Below are the entries to work from; restate word for word the portion that opens with the line containing "Viewport: 429px width, 289px" and closes with the line containing "Click the Level", keeping both.

Dataset entries:
▬▬▬

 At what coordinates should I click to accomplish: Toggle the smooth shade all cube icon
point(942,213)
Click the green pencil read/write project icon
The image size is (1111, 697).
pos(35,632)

▬▬▬

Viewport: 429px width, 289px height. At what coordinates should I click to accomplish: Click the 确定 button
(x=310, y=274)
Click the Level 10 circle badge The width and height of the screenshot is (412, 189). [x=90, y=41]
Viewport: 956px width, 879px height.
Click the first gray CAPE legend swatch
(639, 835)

▬▬▬

> _Written answer_:
Viewport: 429px width, 289px height. At what coordinates should I click to accomplish: Click the 确定 button
(x=310, y=274)
Click the Level 10 circle badge The width and height of the screenshot is (412, 189). [x=90, y=41]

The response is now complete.